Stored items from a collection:
——
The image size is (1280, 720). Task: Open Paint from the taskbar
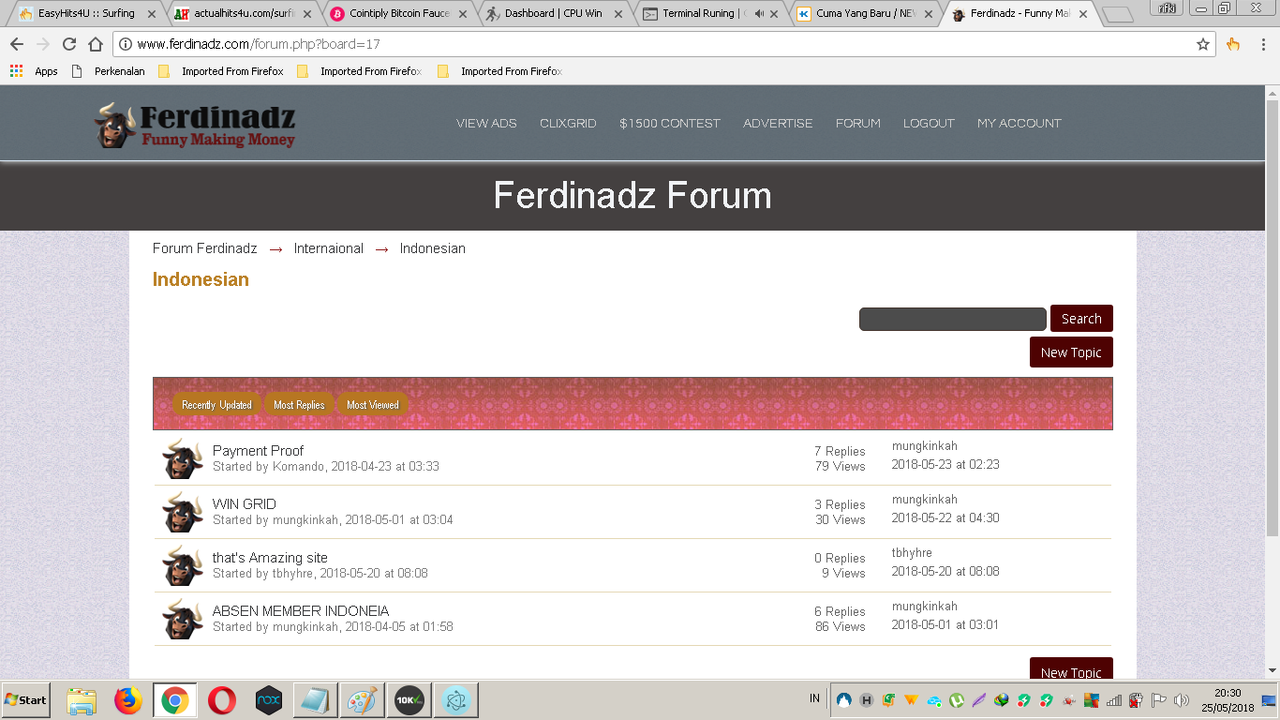coord(361,700)
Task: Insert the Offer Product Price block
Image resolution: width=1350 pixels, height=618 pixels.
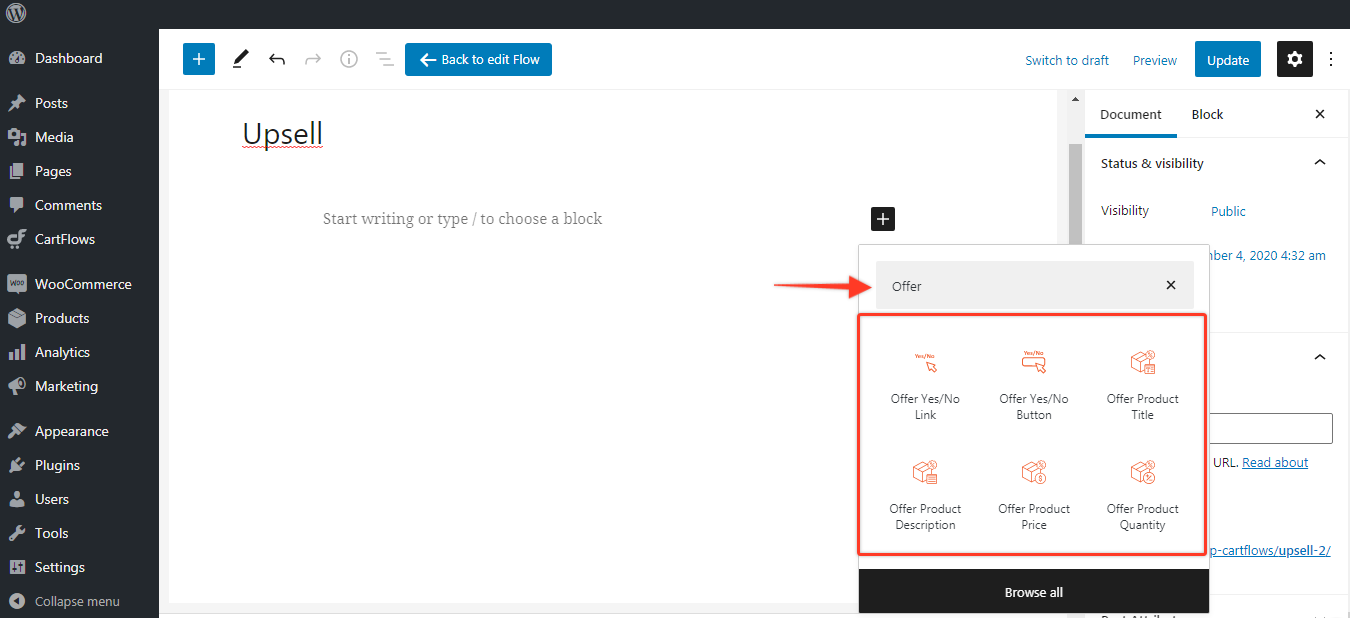Action: pos(1033,495)
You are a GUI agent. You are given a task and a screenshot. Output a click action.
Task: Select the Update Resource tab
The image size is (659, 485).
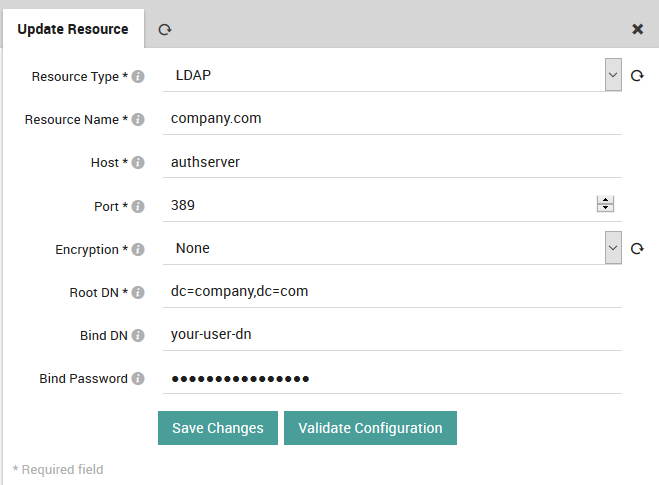click(73, 29)
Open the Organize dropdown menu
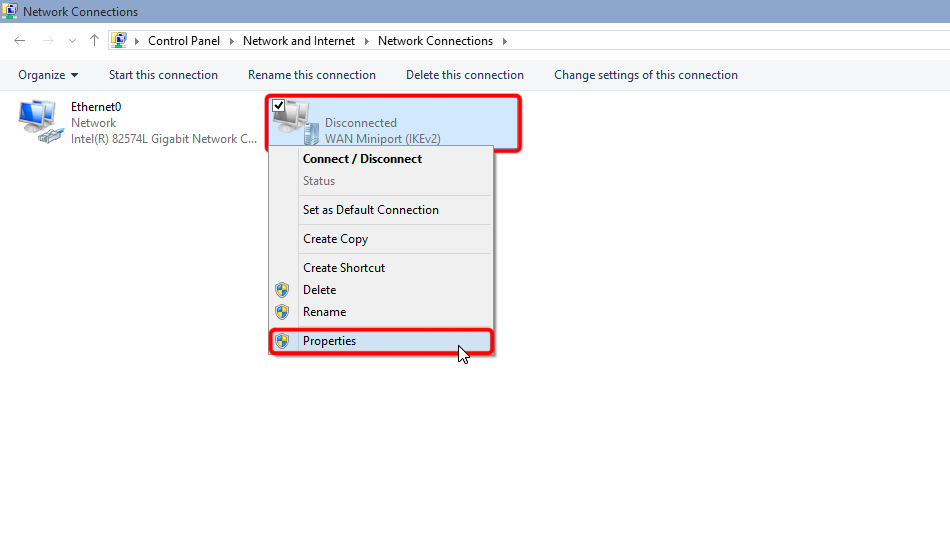The width and height of the screenshot is (950, 534). coord(48,75)
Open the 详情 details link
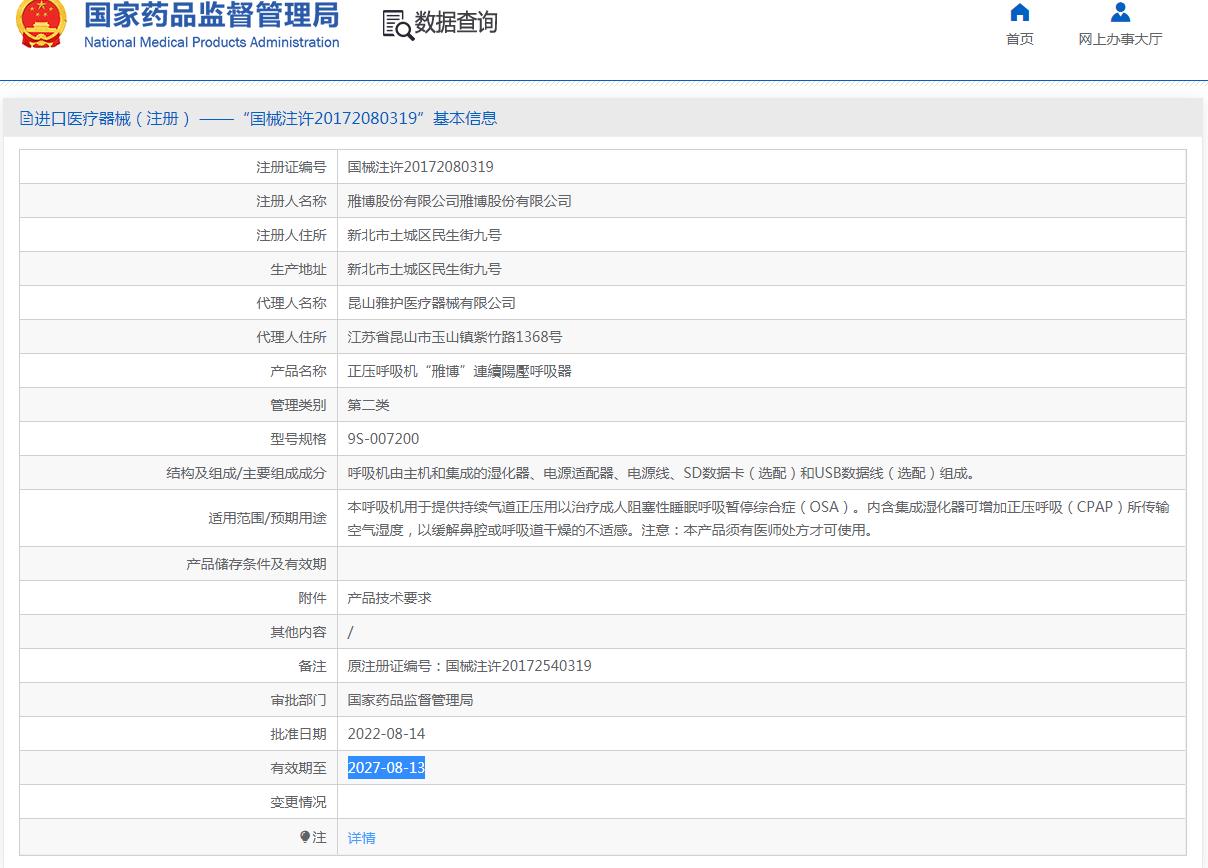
——
What needs to be done:
Retype the data above verbatim, minus images.

Reply:
The image size is (1280, 720). Task: Open Paint from the taskbar
coord(361,700)
Task: Insert the Offer Product Price block
Image resolution: width=1350 pixels, height=618 pixels.
Action: pos(1033,495)
You are a GUI agent. You are given a task and a screenshot. Output a click action.
Task: Select the Update Resource tab
The image size is (659, 485).
click(73, 29)
Open the Organize dropdown menu
The width and height of the screenshot is (950, 534). coord(48,75)
Open the 详情 details link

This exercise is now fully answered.